When children, especially neurodivergent children, are in a state of overwhelm, they’re not choosing chaos; their bodies are communicating distress. When adults respond by isolating them, sending them behind dividers, or into separate rooms, we teach them that their hard moments must be endured alone.
In that moment, they're not offered safety or tools, but instead silence and the message that their needs are "too much".
I know firsthand how hard it is to stay calm when a child is hitting peak dysregulation. I’ve gotten it wrong before. I still do. Staying regulated yourself in those moments? That’s the work. It’s something I am actively practising daily. Please don’t mistake this message for perfection; it’s coming from a parent still learning, too. However, what I know now is this: co-regulation creates safety, while isolation creates shame.
Here’s what our kids actually need:
A calm, steady, regulated adult who can be their anchor
A space where their big feelings are not punished, but supported, knowing that their dysregulation isn't a behaviour problem
Tools that honour their unique regulation needs (movement, visuals, breathing, time-ins, not time-outs)
Understanding that “attention-seeking” is actually “connection-seeking”
This isn’t just theory. It’s something we live and breathe as a family, and why we’re so vocal about neuro-affirming, strengths-based support. Our kids don’t need more rules. They need relationships. They don’t need more silence. They need safety.
We’ve shared this experience not to blame, but to begin a conversation.
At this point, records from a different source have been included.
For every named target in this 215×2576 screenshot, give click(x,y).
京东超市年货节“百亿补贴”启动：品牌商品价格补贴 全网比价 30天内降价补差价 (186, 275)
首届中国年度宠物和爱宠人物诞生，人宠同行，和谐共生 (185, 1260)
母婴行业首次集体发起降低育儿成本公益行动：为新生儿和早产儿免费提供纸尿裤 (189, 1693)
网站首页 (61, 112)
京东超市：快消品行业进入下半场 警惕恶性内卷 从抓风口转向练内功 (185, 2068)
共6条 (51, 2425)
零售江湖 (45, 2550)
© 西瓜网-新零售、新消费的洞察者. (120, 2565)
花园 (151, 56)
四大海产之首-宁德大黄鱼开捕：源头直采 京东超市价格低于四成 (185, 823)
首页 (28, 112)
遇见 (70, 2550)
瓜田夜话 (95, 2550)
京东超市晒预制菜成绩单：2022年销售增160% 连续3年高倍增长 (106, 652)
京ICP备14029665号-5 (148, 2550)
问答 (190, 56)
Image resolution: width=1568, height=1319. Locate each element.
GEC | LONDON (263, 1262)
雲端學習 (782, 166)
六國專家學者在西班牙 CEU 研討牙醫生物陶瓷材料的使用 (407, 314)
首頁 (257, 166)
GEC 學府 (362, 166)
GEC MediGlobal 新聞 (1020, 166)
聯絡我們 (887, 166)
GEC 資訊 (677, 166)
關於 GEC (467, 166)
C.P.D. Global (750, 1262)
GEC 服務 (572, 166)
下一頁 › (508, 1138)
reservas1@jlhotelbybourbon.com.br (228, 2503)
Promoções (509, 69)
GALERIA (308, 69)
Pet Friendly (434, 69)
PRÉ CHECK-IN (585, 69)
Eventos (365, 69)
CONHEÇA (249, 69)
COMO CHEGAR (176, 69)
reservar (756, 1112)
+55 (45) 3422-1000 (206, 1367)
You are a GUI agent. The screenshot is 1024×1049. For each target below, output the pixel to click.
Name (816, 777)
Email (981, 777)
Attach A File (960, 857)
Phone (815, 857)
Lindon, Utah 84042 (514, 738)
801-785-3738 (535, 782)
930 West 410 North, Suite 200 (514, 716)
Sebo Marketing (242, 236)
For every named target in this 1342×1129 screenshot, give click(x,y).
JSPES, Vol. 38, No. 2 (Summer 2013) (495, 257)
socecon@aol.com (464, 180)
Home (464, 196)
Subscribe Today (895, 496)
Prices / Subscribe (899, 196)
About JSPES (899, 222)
One where we can examine the systems, strategies, and assumptions that still exist around dysregulation, and decide together: There’s a better way.
A way that doesn’t ask our children to shrink so the system can stay the same. A way that recognises that even when they’re dysregulated, they are not too much.
And maybe, just maybe, if more families feel safe to speak up, fewer kids will ever need to hear a door close behind them when what they truly need is someone to walk toward them.